> **PROBLEM REQUIREMENTS**: Copy out every line of the entries below, unchanged.

> **GIVEN RECORDS**:
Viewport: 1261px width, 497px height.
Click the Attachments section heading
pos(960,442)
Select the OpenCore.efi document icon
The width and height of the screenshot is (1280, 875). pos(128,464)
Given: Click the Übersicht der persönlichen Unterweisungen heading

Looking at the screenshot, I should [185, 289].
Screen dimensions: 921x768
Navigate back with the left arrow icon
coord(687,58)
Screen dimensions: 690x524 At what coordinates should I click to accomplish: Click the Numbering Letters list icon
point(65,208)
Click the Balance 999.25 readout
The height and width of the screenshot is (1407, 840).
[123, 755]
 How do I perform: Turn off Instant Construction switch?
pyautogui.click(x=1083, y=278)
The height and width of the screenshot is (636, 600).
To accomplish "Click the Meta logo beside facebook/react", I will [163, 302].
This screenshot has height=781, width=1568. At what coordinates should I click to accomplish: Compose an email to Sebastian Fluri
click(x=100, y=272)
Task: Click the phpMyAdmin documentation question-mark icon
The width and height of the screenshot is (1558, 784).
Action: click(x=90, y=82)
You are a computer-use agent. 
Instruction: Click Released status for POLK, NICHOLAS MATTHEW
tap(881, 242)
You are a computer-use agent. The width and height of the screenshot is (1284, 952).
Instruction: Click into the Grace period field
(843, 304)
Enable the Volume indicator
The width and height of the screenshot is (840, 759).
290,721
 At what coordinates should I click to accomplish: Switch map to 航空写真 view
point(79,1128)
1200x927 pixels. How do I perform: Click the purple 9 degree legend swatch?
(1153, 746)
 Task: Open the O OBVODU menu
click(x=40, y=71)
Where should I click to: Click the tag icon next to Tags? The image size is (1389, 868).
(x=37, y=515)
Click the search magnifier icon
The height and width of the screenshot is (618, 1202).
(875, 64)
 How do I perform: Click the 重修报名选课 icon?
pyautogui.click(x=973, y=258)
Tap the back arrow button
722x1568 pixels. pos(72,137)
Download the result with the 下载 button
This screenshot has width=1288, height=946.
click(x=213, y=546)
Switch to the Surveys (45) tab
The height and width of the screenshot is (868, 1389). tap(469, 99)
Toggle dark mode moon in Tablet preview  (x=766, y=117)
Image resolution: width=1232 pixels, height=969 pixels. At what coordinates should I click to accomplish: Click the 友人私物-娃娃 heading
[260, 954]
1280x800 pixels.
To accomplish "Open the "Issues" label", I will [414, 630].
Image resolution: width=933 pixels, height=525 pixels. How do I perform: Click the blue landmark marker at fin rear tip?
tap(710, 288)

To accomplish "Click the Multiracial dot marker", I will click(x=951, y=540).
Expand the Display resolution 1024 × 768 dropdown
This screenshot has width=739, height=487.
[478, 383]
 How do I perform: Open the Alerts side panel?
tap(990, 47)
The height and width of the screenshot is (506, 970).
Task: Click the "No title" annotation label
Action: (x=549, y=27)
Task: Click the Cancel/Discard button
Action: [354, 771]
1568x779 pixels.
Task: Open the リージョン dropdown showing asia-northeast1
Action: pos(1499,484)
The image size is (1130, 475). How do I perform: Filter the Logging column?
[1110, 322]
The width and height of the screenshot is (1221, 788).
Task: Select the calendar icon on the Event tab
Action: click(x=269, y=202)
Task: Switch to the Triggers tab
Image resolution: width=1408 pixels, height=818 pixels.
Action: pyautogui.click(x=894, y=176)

> **SOLUTION TO THIS PROBLEM**:
Viewport: 1261px width, 497px height.
Click the Attachments section heading
pos(960,442)
Select the OpenCore.efi document icon
The width and height of the screenshot is (1280, 875). pos(128,464)
Given: Click the Übersicht der persönlichen Unterweisungen heading

Looking at the screenshot, I should [185, 289].
Screen dimensions: 921x768
Navigate back with the left arrow icon
coord(687,58)
Screen dimensions: 690x524 At what coordinates should I click to accomplish: Click the Numbering Letters list icon
point(65,208)
Click the Balance 999.25 readout
The height and width of the screenshot is (1407, 840).
[123, 755]
 How do I perform: Turn off Instant Construction switch?
pyautogui.click(x=1083, y=278)
The height and width of the screenshot is (636, 600).
To accomplish "Click the Meta logo beside facebook/react", I will [163, 302].
This screenshot has height=781, width=1568. At what coordinates should I click to accomplish: Compose an email to Sebastian Fluri
click(x=100, y=272)
Task: Click the phpMyAdmin documentation question-mark icon
The width and height of the screenshot is (1558, 784).
Action: click(x=90, y=82)
You are a computer-use agent. 
Instruction: Click Released status for POLK, NICHOLAS MATTHEW
tap(881, 242)
You are a computer-use agent. The width and height of the screenshot is (1284, 952).
Instruction: Click into the Grace period field
(843, 304)
Enable the Volume indicator
The width and height of the screenshot is (840, 759).
290,721
 At what coordinates should I click to accomplish: Switch map to 航空写真 view
point(79,1128)
1200x927 pixels. How do I perform: Click the purple 9 degree legend swatch?
(1153, 746)
 Task: Open the O OBVODU menu
click(x=40, y=71)
Where should I click to: Click the tag icon next to Tags? The image size is (1389, 868).
(x=37, y=515)
Click the search magnifier icon
The height and width of the screenshot is (618, 1202).
(875, 64)
 How do I perform: Click the 重修报名选课 icon?
pyautogui.click(x=973, y=258)
Tap the back arrow button
722x1568 pixels. pos(72,137)
Download the result with the 下载 button
This screenshot has width=1288, height=946.
click(x=213, y=546)
Switch to the Surveys (45) tab
The height and width of the screenshot is (868, 1389). tap(469, 99)
Toggle dark mode moon in Tablet preview  (x=766, y=117)
Image resolution: width=1232 pixels, height=969 pixels. At what coordinates should I click to accomplish: Click the 友人私物-娃娃 heading
[260, 954]
1280x800 pixels.
To accomplish "Open the "Issues" label", I will [414, 630].
Image resolution: width=933 pixels, height=525 pixels. How do I perform: Click the blue landmark marker at fin rear tip?
tap(710, 288)

To accomplish "Click the Multiracial dot marker", I will click(x=951, y=540).
Expand the Display resolution 1024 × 768 dropdown
This screenshot has width=739, height=487.
[478, 383]
 How do I perform: Open the Alerts side panel?
tap(990, 47)
The height and width of the screenshot is (506, 970).
Task: Click the "No title" annotation label
Action: (x=549, y=27)
Task: Click the Cancel/Discard button
Action: [354, 771]
1568x779 pixels.
Task: Open the リージョン dropdown showing asia-northeast1
Action: pos(1499,484)
The image size is (1130, 475). How do I perform: Filter the Logging column?
[1110, 322]
The width and height of the screenshot is (1221, 788).
Task: Select the calendar icon on the Event tab
Action: click(x=269, y=202)
Task: Switch to the Triggers tab
Image resolution: width=1408 pixels, height=818 pixels.
Action: pyautogui.click(x=894, y=176)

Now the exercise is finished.